NOTICE OF PRIVACY PRACTICES
This notice describes how psychological and medical information about you may be used and disclosed and how you can get access to this information.

I. Uses and Disclosures for Treatment, Payment and Health Care Operations
Mosaic Bloom Counseling may use or disclose your protected health information (PHI), for treatment, payment, and health care operations purposes with your consent. To help clarify these terms, here are some definitions:

"PHI" refers to information in your health record that could identify you.

"Treatment, Payment and Health Care Operations"
Treatment is when Mosaic Bloom Counseling provides, coordinates or manages your health care and other services related to your health care. An example of treatment would be when your therapist consults with another health care provider, such as your family physician or another mental health provider.
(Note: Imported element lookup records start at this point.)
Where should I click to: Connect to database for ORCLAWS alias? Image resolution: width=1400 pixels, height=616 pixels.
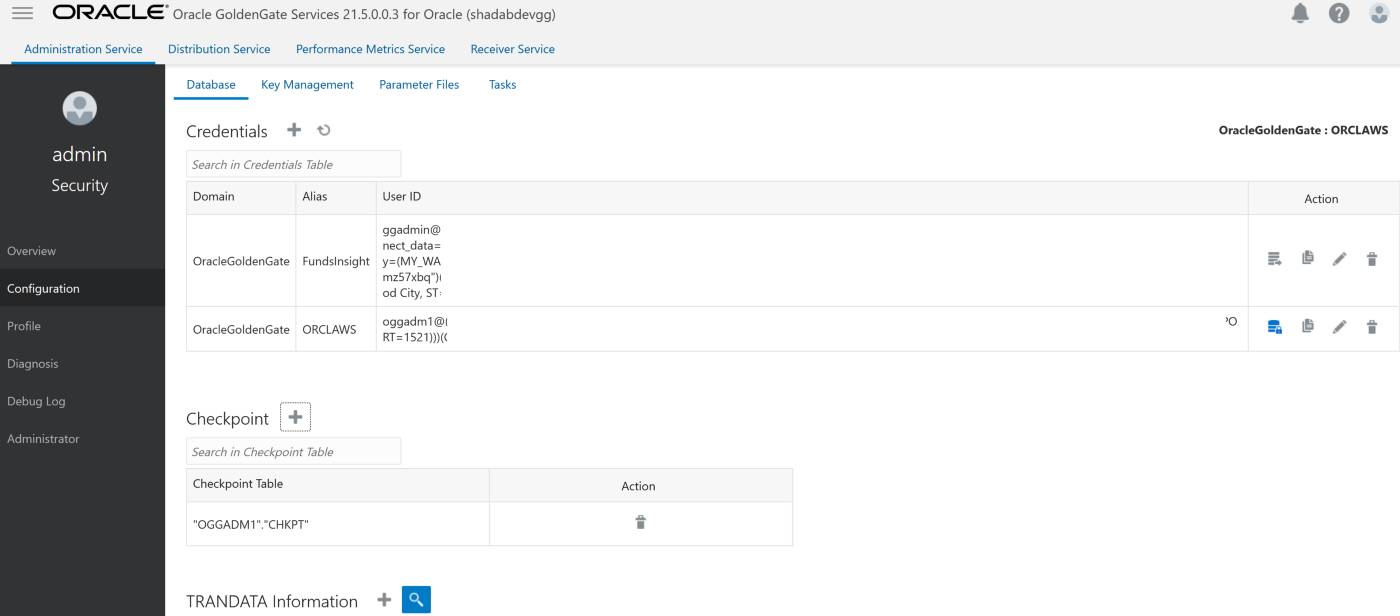pyautogui.click(x=1275, y=327)
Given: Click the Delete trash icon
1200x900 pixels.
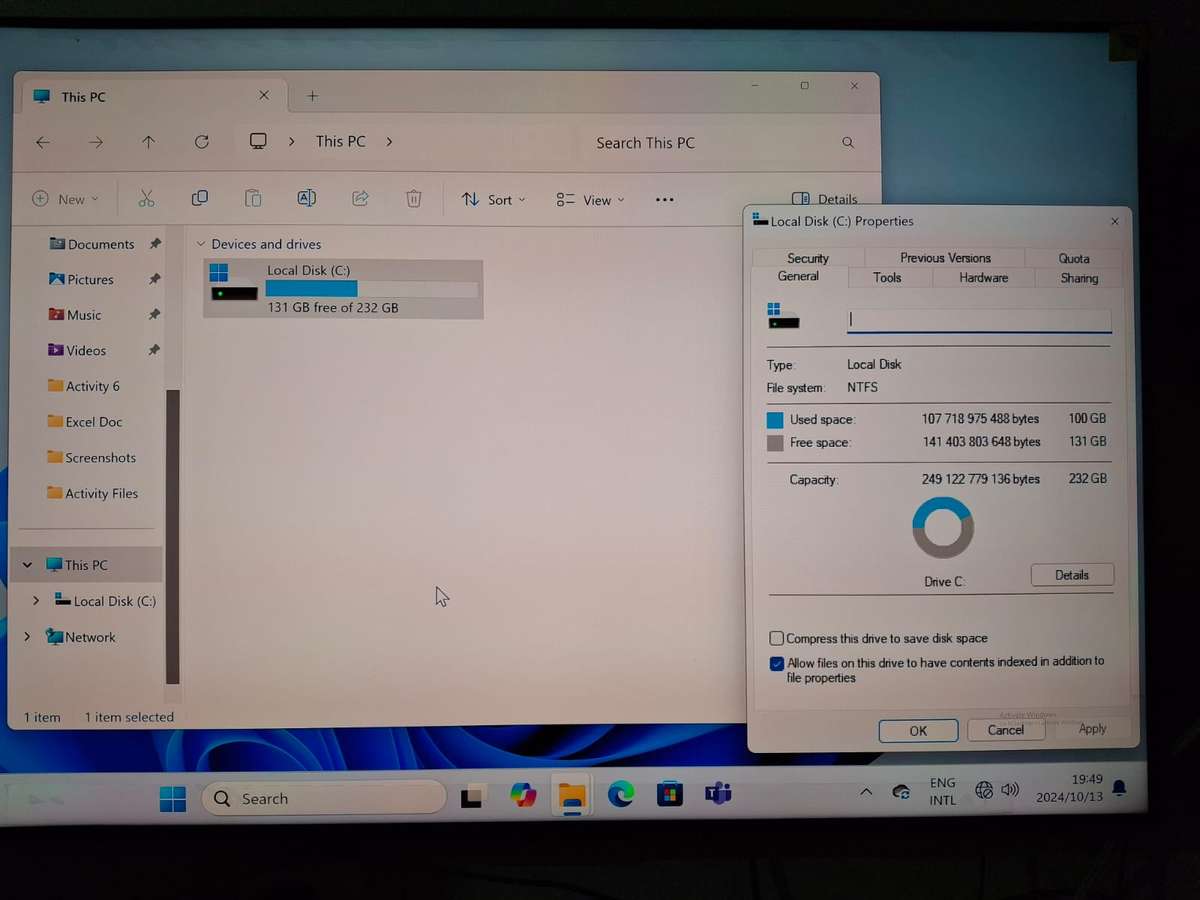Looking at the screenshot, I should (x=413, y=199).
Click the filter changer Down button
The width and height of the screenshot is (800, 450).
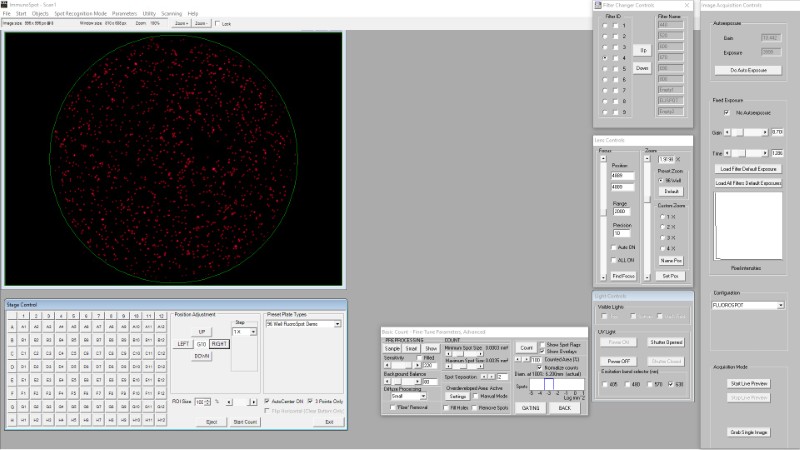[642, 68]
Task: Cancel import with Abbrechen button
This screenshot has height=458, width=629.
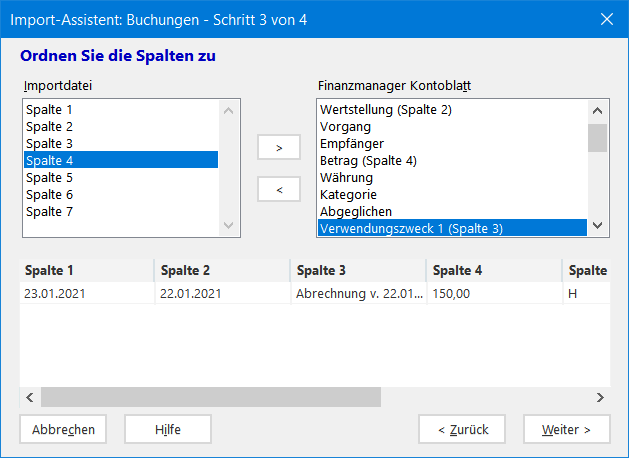Action: 64,430
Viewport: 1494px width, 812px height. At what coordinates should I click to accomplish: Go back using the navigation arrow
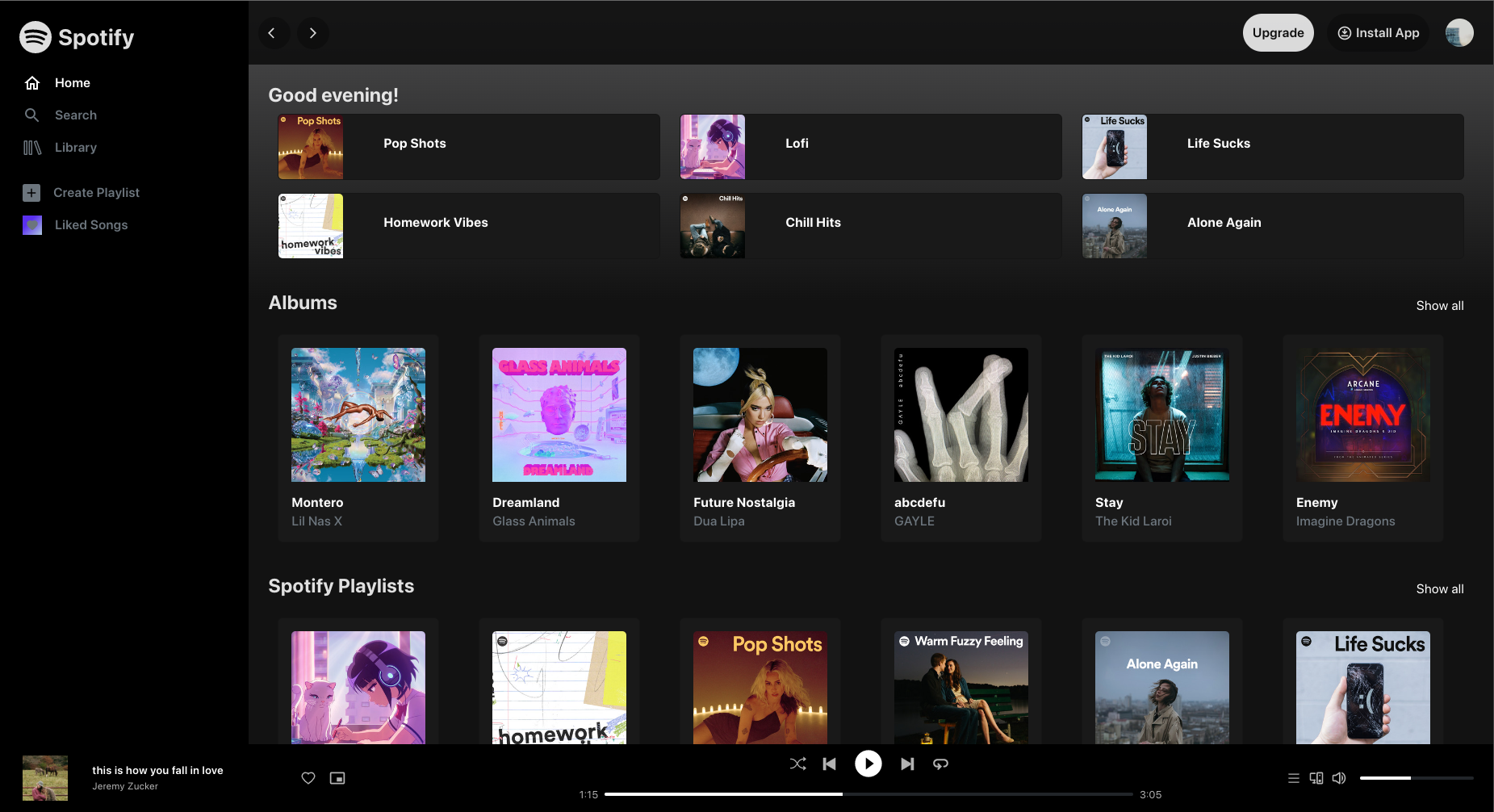click(x=274, y=32)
Payment is when Mosaic Bloom Counseling obtains reimbursement for your health care. Examples of payment are when Mosaic Bloom Counseling discloses your PHI to your health insurer to obtain reimbursement for your health care or to determine eligibility or coverage.

Health Care Operations are activities that relate to the performance and operation of the practice. Examples of healthcare operations are quality assessment and improvement activities, business-related matters such as audits and administrative services, and case management and case coordination.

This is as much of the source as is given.